WRITTEN REQUEST 1 = In the passage about the desert camp, how many trains brought troops up to the camps each day?

── PASSAGE SHOWN ──

Day after day, enthralled, I watched this encampment growing and spreading out on either side of the road, creeping up the sides of the hills, stretching out across the desert, until the furthermost tents looked like tiny white-peaked triangles set in the yellow sand. The battalions filed into their places coming from the seaboard, where twelve ships at a time were discharging their human cargoes; while each day ten trains brought the troops up 130 miles to the desert camps. After the men came the gear, the wagons, the guns, the horses. For this was the divisional camp, the first divisional camp Australia had ever assembled. It was, also, the first time that Major-General Bridges had seen his command mustered together. With his Staff he took up his headquarters in a section of Mena House for use as offices, with their living tents pitched close by. This was the chance to organize and dovetail one unit into another, work brigade in with brigade, artillery with the infantry, the Light Horse regiments as protecting screens and scouts. The Army Service Corps, Signallers, Post Office, all came into being as part of a larger unit for the first time. The troops became part of a big military machine, units, cogs in the wheel. They began to apply what had been learnt in sections, and thus duties once thought unnecessary began to be adjusted and to have a new significance.

───
── RECORDED DATA ──

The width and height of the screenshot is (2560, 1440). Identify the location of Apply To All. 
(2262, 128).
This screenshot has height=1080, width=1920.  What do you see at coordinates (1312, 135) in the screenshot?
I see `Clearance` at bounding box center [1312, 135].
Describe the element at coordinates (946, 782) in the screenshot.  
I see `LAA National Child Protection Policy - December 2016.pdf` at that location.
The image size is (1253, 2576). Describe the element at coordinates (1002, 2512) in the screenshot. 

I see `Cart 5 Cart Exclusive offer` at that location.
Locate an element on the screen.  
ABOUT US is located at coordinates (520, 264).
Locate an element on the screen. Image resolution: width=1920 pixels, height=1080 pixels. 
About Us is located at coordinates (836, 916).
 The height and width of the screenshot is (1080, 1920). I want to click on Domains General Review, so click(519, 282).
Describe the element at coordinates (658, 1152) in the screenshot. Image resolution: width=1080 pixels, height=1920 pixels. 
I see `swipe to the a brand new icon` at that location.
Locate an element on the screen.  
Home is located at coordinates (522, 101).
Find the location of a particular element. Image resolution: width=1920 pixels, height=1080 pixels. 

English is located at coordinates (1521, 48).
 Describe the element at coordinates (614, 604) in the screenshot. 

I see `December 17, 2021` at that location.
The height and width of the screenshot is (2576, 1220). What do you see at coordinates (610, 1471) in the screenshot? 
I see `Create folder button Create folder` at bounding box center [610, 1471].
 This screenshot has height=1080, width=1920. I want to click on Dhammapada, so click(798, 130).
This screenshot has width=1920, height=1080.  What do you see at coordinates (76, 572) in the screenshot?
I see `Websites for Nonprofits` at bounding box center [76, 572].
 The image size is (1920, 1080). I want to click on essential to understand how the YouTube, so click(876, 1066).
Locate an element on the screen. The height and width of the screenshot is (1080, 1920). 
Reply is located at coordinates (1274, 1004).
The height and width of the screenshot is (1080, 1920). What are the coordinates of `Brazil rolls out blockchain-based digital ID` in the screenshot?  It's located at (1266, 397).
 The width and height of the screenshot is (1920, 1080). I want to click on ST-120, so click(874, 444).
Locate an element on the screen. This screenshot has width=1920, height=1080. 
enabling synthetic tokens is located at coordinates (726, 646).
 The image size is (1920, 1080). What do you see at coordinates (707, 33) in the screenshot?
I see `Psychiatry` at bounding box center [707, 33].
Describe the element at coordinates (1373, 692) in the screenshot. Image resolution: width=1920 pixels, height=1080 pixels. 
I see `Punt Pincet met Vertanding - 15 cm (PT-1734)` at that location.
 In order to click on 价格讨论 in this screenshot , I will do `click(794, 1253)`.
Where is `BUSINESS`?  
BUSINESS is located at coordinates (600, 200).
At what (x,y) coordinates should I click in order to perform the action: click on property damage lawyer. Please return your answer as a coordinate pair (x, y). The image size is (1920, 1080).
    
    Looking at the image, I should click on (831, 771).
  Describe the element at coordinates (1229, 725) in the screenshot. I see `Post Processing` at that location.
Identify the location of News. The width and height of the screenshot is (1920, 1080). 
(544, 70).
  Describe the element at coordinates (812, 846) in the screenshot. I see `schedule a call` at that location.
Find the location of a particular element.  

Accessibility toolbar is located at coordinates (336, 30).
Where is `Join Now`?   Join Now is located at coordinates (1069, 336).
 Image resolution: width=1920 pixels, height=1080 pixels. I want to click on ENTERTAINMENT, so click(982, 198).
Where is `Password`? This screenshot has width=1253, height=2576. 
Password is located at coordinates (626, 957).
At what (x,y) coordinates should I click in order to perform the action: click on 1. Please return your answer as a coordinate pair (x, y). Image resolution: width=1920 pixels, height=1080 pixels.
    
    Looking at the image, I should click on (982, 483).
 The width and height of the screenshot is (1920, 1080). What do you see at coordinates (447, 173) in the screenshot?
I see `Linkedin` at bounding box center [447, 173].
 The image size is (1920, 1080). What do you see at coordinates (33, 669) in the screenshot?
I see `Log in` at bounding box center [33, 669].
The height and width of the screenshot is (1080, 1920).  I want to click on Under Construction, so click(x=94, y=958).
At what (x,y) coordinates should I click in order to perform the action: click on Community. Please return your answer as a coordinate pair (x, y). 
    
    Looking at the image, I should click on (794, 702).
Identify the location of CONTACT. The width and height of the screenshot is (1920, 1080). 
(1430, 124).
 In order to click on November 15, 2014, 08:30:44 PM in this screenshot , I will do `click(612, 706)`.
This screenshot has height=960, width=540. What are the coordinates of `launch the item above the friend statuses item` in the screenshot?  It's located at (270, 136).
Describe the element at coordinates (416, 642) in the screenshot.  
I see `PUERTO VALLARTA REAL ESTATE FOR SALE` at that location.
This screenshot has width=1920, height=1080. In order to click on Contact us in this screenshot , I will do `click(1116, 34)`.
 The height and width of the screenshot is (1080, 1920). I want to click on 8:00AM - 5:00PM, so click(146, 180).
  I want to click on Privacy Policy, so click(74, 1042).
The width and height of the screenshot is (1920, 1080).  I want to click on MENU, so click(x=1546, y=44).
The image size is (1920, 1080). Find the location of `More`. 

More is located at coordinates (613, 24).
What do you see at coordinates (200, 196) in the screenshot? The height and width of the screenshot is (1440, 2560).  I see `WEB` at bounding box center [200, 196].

───

WRITTEN REQUEST 2 = Copy out the rows word for word, beginning with the first row and ending with the line containing "(2262, 128).".

COMPLETE OUTPUT 1 = Ten trains a day.

COMPLETE OUTPUT 2 =
The width and height of the screenshot is (2560, 1440). Identify the location of Apply To All. 
(2262, 128).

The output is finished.